PlanetSide 2 is coming to PlayStation 4 by the end of the year, albeit only for beta testing.
Sony announced a console version of its popular free-to-play massively multiplayer first-person shooter back in June 2013, but there hasn’t been a lot of news on it lately. So it’s interesting to hear creative director Matt Higby say that a beta test for PlanetSide 2’s large-scale space battles will hit PS4 in 2014. It’s good news for developer Sony Online Entertainment, which is hoping the game’s micro-transactions convert into significant revenue dollars.
Higby told Eurogamer that the desire to make PlanetSide 2 feel like a tailored console experience, instead of a PC port, is what’s delayed its release.
“It’s taken us quite a long time to re-jigger our user interface and our controls,” he said. “There’s a lot that needs to get done. But our goal is, at the end of the day, to have our launch on the PS4 feel like a great PS4 native console game. Not just a PC port. So it’s taking a while.”
The game is looking great on PS4, though, according to Higby, and Sony Online Entertainment is aiming for 1080p resolution on consoles. It’s also shooting to run at 60 frames-per-second, which is seen as the gold standard for today’s triple-A titles.
“Generally speaking, the client is running at well over 60fps,” said Higby. “In a really big fight it gets bogged down. That’s the bottleneck we’re chasing down.”
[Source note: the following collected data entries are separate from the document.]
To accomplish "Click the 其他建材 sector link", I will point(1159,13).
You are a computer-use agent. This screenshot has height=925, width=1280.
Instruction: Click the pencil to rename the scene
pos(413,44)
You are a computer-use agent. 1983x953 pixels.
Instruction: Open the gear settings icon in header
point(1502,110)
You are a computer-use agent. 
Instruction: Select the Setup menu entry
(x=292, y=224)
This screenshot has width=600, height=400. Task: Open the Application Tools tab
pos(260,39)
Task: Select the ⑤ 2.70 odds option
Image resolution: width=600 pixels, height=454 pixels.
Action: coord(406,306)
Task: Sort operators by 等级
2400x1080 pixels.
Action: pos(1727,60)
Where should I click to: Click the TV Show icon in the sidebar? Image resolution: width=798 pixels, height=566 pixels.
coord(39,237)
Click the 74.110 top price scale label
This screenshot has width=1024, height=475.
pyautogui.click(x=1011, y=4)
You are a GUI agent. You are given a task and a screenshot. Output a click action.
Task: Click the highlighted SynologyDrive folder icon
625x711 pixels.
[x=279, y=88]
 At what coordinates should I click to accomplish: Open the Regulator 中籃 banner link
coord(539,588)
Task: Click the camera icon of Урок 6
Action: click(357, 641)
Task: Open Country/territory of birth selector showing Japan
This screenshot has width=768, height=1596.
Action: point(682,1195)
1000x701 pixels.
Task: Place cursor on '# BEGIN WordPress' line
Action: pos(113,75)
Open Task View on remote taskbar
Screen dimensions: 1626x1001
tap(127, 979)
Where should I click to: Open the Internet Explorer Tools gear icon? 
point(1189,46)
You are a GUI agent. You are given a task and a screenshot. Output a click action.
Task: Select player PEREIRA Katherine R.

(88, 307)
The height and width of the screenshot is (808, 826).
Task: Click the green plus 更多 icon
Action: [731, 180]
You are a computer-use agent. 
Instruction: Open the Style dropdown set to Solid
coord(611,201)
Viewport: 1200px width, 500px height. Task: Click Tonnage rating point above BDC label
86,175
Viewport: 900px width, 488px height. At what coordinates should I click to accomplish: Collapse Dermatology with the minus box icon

But Higby warned that the ultimate goal is running at a solid frame-rate, which may mean dropping below 60fps: “If we go to 30, it’ll be because we want to maintain a completely solid 30fps. But that’s the optimization we’re working on right now. And we’re still grinding on it.”
Regardless of frame-rate, Higby said the game is looking great on console, comparing favorably with PC and using the same ultra textures, full particle effects, shadows and lighting.
“From a graphical fidelity perspective, I think people will be very impressed with what they see on the PS4,” he said. “That’s always one of those things people are sceptical about. I see every time we post an article like this I always get called out: ‘Haha, it’s bullshit that he’s saying it’s going to look as good.’ It really does.”
But console gamers won’t be able to test themselves against their PC counterparts as there won’t be any cross-platform play. That has to do with the extra QA that updates need to go through on PS4, and it’s also to stop people bringing their existing characters across to console.
“People don’t necessarily want to be able to take a character you’ve spent money on on the PC and bring that character onto the PS4 without having spent money on the PS4,” said Higby.